- Tap into the public OPML directories.
- Expect the public OML directories to all be in slightly different flavors of OPML.
- Regularly revise and test your regex's if you use a regex based OPML parser. We've never been comfortable with any of the public OPML parsing libraries so we rolled a regex parser and use it regularly while often griping about it. ;-)
- Don't expect sites like Odeo to support a public, parseable directory. Understanding their URL syntax tho will go a long way.
- Expect that lots of things won't appear in any directory. I just finished writing a "Deep Discovery" tool that utilizes our database of 17 million plus feed urls and scans it for podcasts. Right now its added another 500 podcasts (which doesn't sound like a lot but when your base is 38,000 or so, its actually statistically significant) (oh and its still running). (Up to 640 more feeds since I started this post)
- Realize that there are lots of non-US podcasting sites. We've even found podcasting in russian.

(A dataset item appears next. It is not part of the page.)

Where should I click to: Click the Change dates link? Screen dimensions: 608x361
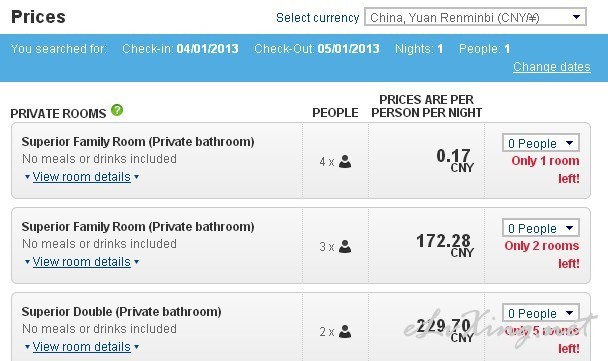click(551, 67)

- Realize that people may consider themselves podcasters but never have encountered an enclosure tag in their lives. I don't want to name names but this was very, very surprising to me.
- Subscription and Metadata standards are confused. Things like the iTunes metadata extensions (example feed using them) versus the iTunes pcast files and the pcast:// psuedo urls.
Right now implementing podcast search is a lot like implementing blog search was when we started Feedster -- confused and emergent. You'll have to do a rat load of work you don't want to and don't feel should be necessary. But, in the end*, it'll be worth it.
*there can be only one. *Insert Geek Pop Culture Referential Chuckle Here*